With the Wii U already on shelves and Microsoft's next-gen console imminent, Sony will be looking to set its PlayStation 4 apart from the competition. According to a report by the Wall Street Journal, one such feature may be the inclusion of games streamed in real-time over the Internet.

In 2012, Sony acquired Gaikai for $380 million, a company who's claim to fame is streaming graphically-intense games from the cloud.  "Our technology is such that we can stream the world's most graphically rich video games and other content instantly to almost any device, anywhere," Gaikai claims. The PlayStation-maker may be leveraging Gaikai's game-streaming technologies for its own use in console gaming.

Cloud-based gaming brings a number of potential benefits to PlayStation 4 owners, although what we'll actually see remains unknown. Sony is expected to announce more details about its plans for streaming (amongst other things) this Wednesday.

The PS4's backwards compatibility with PS3 titles despite its anticipated architectural overhaul is just one possible example of the benefits of streaming. Other potential advantages include persistent game worlds, persistent progress saves, platform independence by way of virtualization (playing high-end games on any type of low-end hardware -- PS4 games on the PS3?) and on-demand-style gaming for ultimate convenience. Additionally, Sony and other game makers will likely be pleased by the natural anti-piracy effect which accompanies hosting protected content remotely.

Despite its perks, streaming also brings with it a few conceivable perils for gamers. With the disappearance of physical discs, gamers will also see the evanescence of both used games and local game rentals. By extension, borrowing, swapping and selling games may become tougher, if not impossible.

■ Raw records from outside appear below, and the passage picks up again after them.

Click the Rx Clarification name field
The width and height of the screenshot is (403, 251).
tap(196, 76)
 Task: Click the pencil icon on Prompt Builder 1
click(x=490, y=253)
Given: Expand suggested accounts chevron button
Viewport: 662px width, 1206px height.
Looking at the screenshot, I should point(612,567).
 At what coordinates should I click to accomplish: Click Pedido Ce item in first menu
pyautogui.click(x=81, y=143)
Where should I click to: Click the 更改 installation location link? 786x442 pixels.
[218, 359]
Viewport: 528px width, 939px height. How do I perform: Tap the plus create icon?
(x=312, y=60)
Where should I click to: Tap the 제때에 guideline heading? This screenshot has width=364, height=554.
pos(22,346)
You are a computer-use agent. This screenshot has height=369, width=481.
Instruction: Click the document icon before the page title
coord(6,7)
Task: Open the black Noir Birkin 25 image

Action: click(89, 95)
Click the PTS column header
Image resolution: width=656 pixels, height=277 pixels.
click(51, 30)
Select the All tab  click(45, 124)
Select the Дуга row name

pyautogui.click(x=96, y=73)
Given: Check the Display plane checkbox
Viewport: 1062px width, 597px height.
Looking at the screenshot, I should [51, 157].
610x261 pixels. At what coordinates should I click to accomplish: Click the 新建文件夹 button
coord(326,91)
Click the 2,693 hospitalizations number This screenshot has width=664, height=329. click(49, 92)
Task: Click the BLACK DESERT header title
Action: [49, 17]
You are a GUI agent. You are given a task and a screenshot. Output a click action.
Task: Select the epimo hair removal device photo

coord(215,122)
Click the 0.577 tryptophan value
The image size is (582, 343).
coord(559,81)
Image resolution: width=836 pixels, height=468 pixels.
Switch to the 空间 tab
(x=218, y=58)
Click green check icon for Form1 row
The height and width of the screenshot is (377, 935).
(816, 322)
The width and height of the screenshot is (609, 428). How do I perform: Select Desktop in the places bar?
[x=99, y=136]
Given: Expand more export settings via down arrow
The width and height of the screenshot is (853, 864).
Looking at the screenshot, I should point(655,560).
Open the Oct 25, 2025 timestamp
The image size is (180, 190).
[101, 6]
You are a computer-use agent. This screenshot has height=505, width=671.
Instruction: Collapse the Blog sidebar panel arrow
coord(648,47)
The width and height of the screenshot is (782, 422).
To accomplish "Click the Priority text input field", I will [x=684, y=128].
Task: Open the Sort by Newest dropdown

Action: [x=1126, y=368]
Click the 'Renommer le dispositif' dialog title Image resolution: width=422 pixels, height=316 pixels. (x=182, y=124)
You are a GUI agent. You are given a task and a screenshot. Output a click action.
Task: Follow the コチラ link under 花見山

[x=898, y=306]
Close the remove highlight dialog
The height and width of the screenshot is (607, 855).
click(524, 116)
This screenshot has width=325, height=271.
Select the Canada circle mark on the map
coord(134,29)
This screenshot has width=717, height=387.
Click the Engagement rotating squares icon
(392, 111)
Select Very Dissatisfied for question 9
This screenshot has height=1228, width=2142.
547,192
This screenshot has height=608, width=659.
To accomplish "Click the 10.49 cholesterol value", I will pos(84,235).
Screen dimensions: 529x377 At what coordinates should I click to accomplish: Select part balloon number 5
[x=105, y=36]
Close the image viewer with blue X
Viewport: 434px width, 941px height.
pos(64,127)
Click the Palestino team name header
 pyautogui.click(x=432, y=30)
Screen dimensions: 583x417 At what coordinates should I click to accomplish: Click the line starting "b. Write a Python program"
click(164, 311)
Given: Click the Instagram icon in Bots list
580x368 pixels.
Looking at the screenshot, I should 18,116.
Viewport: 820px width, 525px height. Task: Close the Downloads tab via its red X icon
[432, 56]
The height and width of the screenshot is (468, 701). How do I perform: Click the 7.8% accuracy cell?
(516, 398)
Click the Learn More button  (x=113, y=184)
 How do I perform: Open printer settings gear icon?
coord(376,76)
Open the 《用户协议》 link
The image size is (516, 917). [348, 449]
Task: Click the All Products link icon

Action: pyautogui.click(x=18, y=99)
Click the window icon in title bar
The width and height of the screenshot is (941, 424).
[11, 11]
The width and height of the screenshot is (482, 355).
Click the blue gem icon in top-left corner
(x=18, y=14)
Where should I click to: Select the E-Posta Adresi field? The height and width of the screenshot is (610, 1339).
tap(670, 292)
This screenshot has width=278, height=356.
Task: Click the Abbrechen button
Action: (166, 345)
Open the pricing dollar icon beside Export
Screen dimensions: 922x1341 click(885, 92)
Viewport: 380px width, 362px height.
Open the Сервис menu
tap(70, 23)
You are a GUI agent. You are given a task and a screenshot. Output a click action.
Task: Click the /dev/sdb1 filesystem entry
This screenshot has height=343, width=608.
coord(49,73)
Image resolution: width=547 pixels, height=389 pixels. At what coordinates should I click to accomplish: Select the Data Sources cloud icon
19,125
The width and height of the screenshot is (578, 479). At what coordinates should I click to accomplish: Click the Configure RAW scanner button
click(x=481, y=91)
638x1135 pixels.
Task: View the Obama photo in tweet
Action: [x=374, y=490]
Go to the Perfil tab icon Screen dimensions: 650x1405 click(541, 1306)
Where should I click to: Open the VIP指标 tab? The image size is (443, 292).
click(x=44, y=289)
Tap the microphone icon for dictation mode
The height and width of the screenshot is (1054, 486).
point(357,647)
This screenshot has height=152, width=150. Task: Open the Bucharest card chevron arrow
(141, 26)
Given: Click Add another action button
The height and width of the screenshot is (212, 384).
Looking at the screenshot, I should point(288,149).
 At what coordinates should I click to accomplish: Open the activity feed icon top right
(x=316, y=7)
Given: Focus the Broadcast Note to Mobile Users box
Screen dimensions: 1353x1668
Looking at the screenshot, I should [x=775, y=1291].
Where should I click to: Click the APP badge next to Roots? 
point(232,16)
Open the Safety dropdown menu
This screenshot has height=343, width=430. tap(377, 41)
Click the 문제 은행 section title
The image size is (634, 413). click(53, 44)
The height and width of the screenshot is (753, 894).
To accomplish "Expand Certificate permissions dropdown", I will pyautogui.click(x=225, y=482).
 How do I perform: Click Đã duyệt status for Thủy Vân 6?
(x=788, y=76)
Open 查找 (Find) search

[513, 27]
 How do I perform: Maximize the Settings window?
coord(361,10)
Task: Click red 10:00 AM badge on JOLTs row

Of course, any form of Internet dependency also comes with its own set of obvious drawbacks, not the least of which are availability and down times -- some people simply don't have access to quality connections or even broadband at all.

If all of this "cloud" talk makes you nervous, it's important to note that it won't all be streaming though -- Sony is still expected to incorporate a physical media drive into its next-gen console.